Et si on parlait de l’âge où un bébé tient la tête ?
Oui, chaque étape du développement de votre enfant est excitante, non ?
De votre première séance d’allaitement et peau à peau, à son premier bain, à la première fois qu’il s’adapte…
Tous les parents trouvent cela remarquable !
Mais une étape qui ne reçoit pas tant d’attention est le développement du contrôle de la tête !
Alors, qu’est-ce qu’un bébé garde sa tête seule ?
Saviez-vous que cela peut arriver beaucoup plus tôt que « prévu » ?
Eh bien, avant de commencer, je veux faire un peu de mémoire : chaque enfant est unique et à son propre rythme de développement, qu’il doit être respecté 🙂
À quel moment un bébé tient-il sa tête ?
La maîtrise de la tête fait partie d’un parcours jalonné de petites victoires que votre enfant va franchir à son rythme. Si cette question vous taraude, voici ce qu’il faut retenir, et comment ces progrès s’installent vraiment.
Regardons ensemble les différentes étapes, pour que vous sachiez à quoi vous attendre.
🌸 Un bébé tient-il sa tête dès la naissance ?
Une tête imposante dès le début
À la naissance, la tête d’un nouveau-né représente environ 30 % de son volume corporel. Ce déséquilibre explique pourquoi il ne peut pas la maintenir tout seul. Les muscles du cou sont encore mous, sans tonus réel : on parle d’hypotonie.
Pourtant, certains réflexes innés surprennent les jeunes parents. Plusieurs ont partagé ces premiers instants :
« Mon fils m’a été posé sur le ventre juste après la naissance. Je me souviens que les sages-femmes étaient surprises : il a rampé et levé sa petite tête pour me regarder. Incroyable. » (Marie-Cécile)
« Quelques jours après la naissance, ma fille a levé la tête pour regarder mon mari, allongée contre sa poitrine. C’était un moment très fort. » (Samantha)
Quand un nouveau-né a l’occasion de s’agripper à sa maman, il peut se déplacer vers le sein, ramper, et parfois déjà soulever la tête quelques secondes. Progressivement, tout cela s’affine avec la motricité.
Comment un enfant apprend-il à maîtriser sa tête ?
Le contrôle de la tête s’acquiert, comme toutes les habiletés motrices, par étapes et avec de l’entraînement. C’est même un apprentissage assez rapide par rapport à bien d’autres.
Au fil des semaines, votre enfant va solliciter ses muscles du cou. Les progrès sont parfois spectaculaires et varient d’un bébé à l’autre.
Marie raconte : « Dès la naissance, mon bébé a levé la tête sur ma poitrine. Vers 8 semaines, il avait de plus en plus de moments d’éveil, je voyais qu’il contrôlait mieux sa tête. »
Pour mieux comprendre ce développement psychomoteur, penchons-nous sur les principales étapes.

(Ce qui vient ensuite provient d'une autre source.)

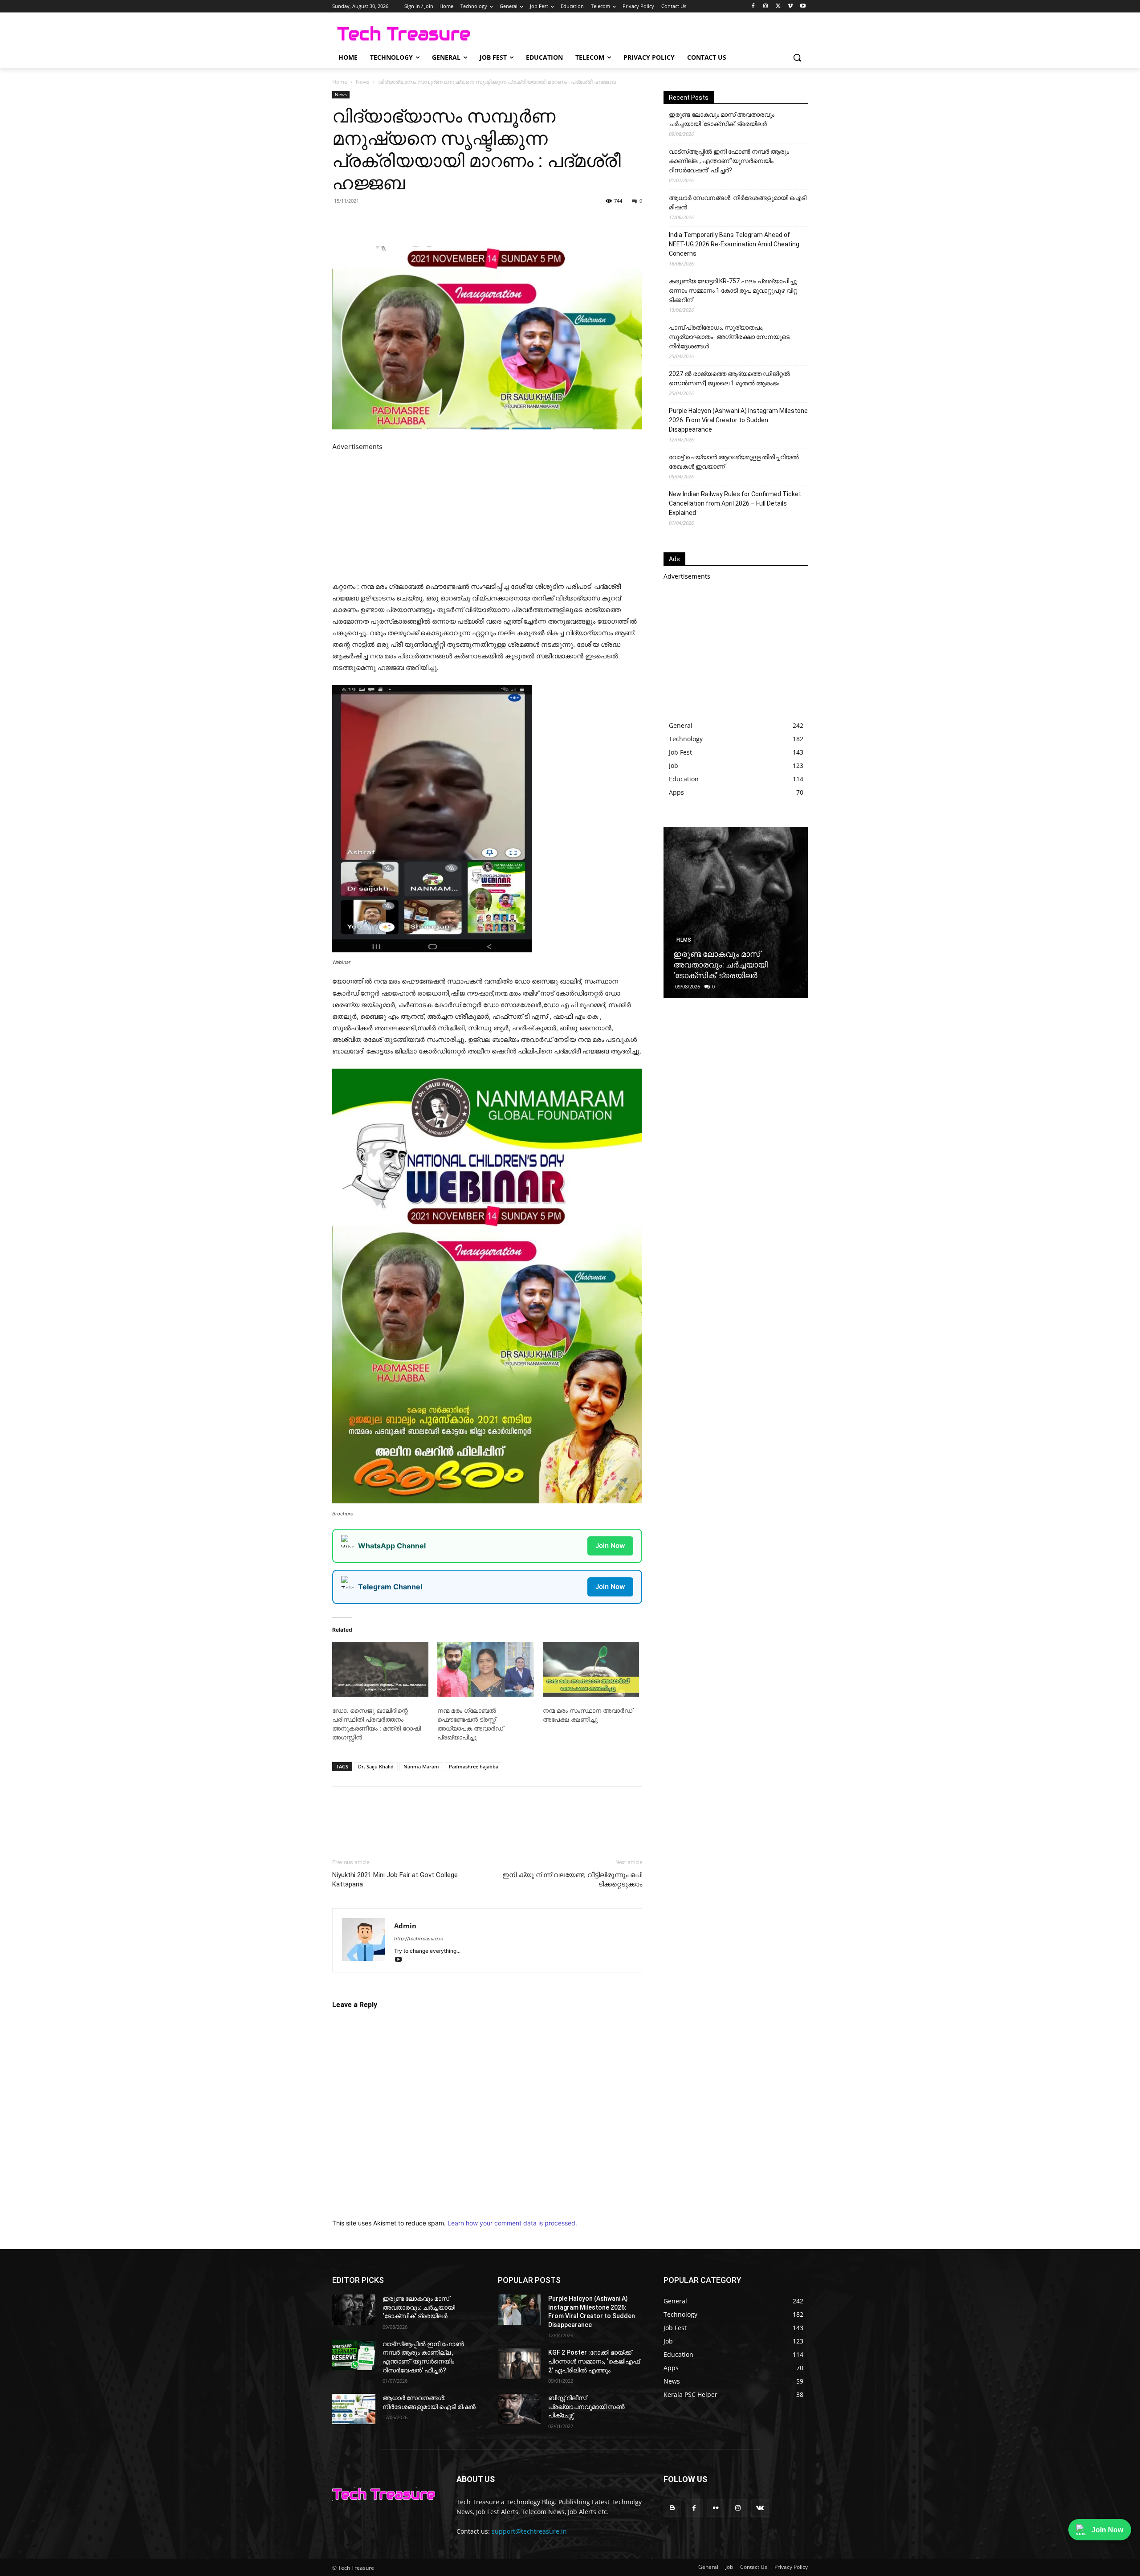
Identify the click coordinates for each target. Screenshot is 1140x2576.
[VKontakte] (760, 2508)
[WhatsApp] (435, 221)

🌸 Le développement pendant les 6 premiers mois
Premier mois : premières tentatives
Selon l’American Academy of Pediatrics, il est recommandé de proposer du « temps sur le ventre » dès le retour à la maison : 3 à 5 minutes, 2 à 3 fois par jour suffisent au départ.
Même si la tête part souvent sur le côté, ces moments permettent de renforcer les muscles du cou. L’idéal : juste après le change ou à la fin d’une sieste, quand bébé est bien réveillé.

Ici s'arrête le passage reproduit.